• Task item: Begin at the line with "Open Mozilla Firefox from the taskbar" and write out every line after it, exactly, through the last line below, adding nothing.

Pixel coordinate grounding data:
Segment Open

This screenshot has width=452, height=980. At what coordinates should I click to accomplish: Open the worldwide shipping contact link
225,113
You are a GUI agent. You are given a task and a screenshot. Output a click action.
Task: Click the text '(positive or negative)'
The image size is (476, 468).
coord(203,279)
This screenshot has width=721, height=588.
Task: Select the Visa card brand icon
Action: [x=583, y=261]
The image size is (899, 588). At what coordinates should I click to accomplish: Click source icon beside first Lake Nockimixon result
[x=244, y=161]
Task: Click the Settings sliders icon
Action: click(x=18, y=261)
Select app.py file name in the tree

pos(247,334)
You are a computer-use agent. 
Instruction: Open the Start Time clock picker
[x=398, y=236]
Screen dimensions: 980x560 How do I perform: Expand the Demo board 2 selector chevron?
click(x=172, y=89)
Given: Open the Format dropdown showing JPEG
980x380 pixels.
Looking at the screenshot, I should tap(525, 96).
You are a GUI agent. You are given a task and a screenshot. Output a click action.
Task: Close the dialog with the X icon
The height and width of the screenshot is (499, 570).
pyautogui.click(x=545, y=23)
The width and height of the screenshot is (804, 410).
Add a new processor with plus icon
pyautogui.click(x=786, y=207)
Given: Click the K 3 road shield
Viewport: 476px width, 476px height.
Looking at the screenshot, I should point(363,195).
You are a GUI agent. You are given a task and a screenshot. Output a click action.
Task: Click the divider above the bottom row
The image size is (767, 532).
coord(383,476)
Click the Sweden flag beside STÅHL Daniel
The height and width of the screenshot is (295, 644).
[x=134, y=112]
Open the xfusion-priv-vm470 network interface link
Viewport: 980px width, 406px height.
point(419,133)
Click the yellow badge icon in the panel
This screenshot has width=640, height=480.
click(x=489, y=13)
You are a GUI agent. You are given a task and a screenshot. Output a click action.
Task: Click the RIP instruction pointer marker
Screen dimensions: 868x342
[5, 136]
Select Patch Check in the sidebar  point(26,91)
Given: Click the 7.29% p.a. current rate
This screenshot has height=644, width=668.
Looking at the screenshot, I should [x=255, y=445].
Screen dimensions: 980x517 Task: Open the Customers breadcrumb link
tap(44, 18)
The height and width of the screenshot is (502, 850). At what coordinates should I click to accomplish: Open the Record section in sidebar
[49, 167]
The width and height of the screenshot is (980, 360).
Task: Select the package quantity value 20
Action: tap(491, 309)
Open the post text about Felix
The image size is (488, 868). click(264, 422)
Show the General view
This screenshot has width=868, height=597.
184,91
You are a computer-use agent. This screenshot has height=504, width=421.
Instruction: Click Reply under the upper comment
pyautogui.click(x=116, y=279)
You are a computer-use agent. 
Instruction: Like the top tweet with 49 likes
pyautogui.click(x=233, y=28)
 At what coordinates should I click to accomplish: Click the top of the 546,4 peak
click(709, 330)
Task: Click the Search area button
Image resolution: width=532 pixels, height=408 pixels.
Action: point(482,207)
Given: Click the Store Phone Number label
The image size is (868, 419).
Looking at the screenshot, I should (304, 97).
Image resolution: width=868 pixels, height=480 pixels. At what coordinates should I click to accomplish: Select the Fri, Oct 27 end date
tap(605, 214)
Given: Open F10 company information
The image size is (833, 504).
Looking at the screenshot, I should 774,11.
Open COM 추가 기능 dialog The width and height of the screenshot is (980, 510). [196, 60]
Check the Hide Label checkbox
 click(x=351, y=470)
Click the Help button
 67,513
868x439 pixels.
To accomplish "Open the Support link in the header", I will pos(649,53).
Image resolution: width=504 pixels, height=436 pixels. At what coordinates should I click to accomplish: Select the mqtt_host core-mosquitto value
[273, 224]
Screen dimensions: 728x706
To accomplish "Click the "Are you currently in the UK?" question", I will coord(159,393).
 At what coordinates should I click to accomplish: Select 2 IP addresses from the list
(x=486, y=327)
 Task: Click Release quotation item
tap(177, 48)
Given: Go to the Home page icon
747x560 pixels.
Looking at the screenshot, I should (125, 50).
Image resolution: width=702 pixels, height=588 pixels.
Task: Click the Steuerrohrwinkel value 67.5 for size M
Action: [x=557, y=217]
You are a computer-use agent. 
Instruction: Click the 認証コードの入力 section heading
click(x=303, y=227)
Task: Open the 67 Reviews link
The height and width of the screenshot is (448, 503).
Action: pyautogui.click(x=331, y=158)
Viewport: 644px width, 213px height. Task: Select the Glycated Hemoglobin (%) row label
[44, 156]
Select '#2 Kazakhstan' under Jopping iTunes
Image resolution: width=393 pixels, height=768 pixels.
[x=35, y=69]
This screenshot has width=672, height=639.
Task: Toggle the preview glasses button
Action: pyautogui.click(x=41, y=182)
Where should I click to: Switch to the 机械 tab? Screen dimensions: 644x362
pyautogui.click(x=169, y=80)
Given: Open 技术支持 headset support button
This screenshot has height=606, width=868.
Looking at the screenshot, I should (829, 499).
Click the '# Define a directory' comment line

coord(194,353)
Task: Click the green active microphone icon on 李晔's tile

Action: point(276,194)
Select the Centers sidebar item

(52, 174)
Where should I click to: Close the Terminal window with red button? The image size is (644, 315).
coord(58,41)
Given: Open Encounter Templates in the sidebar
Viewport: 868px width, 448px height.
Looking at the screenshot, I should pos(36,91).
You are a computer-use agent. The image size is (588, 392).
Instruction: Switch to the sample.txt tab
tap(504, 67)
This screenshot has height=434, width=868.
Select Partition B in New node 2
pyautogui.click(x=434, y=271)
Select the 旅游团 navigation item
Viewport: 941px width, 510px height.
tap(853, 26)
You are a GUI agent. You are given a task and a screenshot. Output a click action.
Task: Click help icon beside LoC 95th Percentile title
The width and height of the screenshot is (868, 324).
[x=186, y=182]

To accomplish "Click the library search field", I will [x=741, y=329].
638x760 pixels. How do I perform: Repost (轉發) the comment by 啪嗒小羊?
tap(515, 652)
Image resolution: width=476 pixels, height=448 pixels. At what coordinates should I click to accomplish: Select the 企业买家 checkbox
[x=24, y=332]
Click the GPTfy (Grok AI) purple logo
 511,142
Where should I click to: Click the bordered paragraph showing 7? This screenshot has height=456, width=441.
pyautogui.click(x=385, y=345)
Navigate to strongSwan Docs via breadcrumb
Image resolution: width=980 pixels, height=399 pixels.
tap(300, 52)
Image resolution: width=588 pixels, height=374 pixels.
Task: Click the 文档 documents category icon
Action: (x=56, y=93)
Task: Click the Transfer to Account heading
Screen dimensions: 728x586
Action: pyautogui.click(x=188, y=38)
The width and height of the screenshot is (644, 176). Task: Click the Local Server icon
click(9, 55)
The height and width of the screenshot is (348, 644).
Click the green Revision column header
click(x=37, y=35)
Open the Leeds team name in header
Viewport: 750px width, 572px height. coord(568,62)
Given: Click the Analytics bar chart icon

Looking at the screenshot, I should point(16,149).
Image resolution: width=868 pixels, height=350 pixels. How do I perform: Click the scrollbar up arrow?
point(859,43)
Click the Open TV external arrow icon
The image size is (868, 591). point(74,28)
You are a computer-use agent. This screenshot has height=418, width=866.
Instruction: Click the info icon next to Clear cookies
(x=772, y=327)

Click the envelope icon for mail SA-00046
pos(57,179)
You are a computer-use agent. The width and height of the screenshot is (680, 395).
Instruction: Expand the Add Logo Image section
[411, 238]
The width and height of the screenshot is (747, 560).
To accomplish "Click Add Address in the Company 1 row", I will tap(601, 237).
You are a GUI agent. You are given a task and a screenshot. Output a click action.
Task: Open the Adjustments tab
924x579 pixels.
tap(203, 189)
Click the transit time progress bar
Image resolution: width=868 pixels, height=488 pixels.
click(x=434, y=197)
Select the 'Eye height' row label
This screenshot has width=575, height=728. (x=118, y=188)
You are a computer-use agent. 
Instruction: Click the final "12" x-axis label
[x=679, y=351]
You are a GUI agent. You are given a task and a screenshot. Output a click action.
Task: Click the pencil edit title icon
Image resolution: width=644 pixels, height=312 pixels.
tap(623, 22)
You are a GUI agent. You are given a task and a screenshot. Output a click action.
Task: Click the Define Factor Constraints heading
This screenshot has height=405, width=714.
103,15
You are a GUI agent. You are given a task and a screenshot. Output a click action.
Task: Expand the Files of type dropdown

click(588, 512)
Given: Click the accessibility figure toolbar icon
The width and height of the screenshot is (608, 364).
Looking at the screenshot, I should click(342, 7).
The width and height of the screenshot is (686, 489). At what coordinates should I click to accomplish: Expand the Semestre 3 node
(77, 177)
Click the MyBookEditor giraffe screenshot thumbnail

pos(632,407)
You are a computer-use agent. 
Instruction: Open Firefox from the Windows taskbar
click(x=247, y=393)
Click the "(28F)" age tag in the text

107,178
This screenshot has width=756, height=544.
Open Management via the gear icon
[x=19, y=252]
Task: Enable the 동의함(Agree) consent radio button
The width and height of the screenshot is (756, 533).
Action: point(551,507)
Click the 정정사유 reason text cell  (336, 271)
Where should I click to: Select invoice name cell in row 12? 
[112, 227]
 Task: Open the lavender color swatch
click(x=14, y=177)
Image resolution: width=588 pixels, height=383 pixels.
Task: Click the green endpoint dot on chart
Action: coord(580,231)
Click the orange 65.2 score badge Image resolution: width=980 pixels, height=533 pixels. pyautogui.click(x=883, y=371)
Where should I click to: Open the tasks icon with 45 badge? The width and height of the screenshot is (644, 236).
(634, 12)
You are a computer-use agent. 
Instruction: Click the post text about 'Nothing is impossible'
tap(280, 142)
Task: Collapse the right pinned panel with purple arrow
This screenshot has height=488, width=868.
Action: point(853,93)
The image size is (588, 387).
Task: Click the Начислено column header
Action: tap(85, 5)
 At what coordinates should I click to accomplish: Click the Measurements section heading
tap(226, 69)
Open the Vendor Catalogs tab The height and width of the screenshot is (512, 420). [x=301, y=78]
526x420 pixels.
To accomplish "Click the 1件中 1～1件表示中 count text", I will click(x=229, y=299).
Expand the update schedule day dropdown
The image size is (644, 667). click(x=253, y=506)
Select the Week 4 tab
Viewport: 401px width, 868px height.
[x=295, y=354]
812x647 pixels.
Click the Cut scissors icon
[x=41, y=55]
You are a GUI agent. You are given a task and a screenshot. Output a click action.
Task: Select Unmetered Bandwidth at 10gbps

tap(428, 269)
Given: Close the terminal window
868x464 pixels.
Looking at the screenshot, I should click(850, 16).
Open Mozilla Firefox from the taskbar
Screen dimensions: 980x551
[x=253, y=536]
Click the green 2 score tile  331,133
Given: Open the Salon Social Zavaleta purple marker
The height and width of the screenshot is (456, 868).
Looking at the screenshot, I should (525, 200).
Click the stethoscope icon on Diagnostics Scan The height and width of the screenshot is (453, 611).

Segment Closed

• Result for this task:
Open Mozilla Firefox from the taskbar
Screen dimensions: 980x551
[x=253, y=536]
Click the green 2 score tile  331,133
Given: Open the Salon Social Zavaleta purple marker
The height and width of the screenshot is (456, 868).
Looking at the screenshot, I should (525, 200).
Click the stethoscope icon on Diagnostics Scan The height and width of the screenshot is (453, 611).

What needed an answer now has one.